Exposition "Fleurs plaisantes"

Exposition "Fleurs plaisantes"

lundi 4 juin 2018

Fleurs plaisantes ...côté cour (02/06-23/09/2018): guide de la visite




1. Le grand vestibule d’accueil : la lumière, source de vie


Au milieu du 18ème siècle, l’architecte Jean-Baptiste Chermane, lorsqu’il conçoit l’hôtel du comte de Groesbeeck, s’attarde à particulièrement accentuer la lumière naturelle. Créant des courettes puits de lumière de part et d’autre de l’entrée, il choisit de faire rentrer la clarté au cœur de l’édifice. Tout vibre dans une harmonieuse et douce ambiance. Les stucs rococo, tout en épaisseur crémeuse, s’animent alors, leur concavité et leur convexité végétale s’accentuant d’ombre et de lumière. A l’entrée de l’escalier d’apparat, une suspension ajourée d’Isabelle de Borchgrave, à la blancheur éclatante, rappelle celle des parois et y projette des motifs feuillus, prolongeant ainsi la dématérialisation de l’espace par les stucs.

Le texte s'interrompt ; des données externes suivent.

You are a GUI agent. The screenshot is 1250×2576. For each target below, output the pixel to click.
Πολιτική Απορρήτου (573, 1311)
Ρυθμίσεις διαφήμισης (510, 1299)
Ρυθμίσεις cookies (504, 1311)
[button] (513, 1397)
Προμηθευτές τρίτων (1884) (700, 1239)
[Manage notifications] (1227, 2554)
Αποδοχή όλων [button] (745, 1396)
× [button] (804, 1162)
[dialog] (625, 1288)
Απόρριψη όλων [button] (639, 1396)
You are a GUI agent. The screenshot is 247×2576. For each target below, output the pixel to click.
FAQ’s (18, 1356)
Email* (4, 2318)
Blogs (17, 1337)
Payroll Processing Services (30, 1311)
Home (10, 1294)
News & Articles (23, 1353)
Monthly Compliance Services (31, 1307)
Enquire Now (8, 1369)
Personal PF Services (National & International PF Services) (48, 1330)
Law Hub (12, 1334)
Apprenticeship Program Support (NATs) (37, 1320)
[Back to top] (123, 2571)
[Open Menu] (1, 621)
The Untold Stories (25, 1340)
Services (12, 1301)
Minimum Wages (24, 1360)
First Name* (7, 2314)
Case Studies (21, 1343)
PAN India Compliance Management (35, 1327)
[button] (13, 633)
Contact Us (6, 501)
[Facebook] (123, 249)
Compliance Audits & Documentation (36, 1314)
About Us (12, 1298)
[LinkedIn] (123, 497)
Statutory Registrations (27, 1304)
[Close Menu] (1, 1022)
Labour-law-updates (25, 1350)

Au centre du vestibule, trône une allégorie de la Charité signée F. Roucourt en 1794, dernière acquisition de la Ville pour son musée. Sculpteur lorrain, Roucourt est essentiellement actif dans nos régions au 18ème siècle. Spécialisé dans les sculptures de jardin en terre cuite, il travaille pour de nombreux clients célèbres tel que le Prince-Évêque de Liège. Sa Charité est un remarquable exemple de la sculpture du 18ème siècle, d’un style baroque dédramatisé. Elle tourne sur elle-même, dans une composition en spirale, entourée d’une nuée de putti (bambins nus), à qui elle donne le sein. Souvent, dès le 16ème siècle dans l’art des jardins, la Charité se confond avec l’Abondance, symbolisant alors le don de la vie comme la Nature distribue ses bienfaits. Un vase Médicis pot à feu (surmonté d’une flamme) en terre cuite répond à la matière et la couleur de la Charité sur le palier du grand escalier.

 

2. L’antichambre : « Dites-le avec les fleurs de Redouté »
 

Professeur de dessin de la reine Marie-Antoinette, de l’impératrice Joséphine de Beauharnais et de la reine Louise-Marie de Belgique, Pierre-Joseph Redouté (1759-1840) est natif de Saint-Hubert dans les Ardennes belges. Grâce aux collections des Amis de l’Hôtel de Croix , le musée a réuni ici autour du portrait de l’artiste peint par Louis Bertin Parant (1768-1851), quatre de ses fragiles aquarelles (roses, œillet et jonquille, anémone et rose blanche et fleurs d’oranger). Redouté, outre l’admirable esprit botanique, offre une vision gracieuse et délicate de la fleur, si typique du raffinement plaisant du 18ème siècle.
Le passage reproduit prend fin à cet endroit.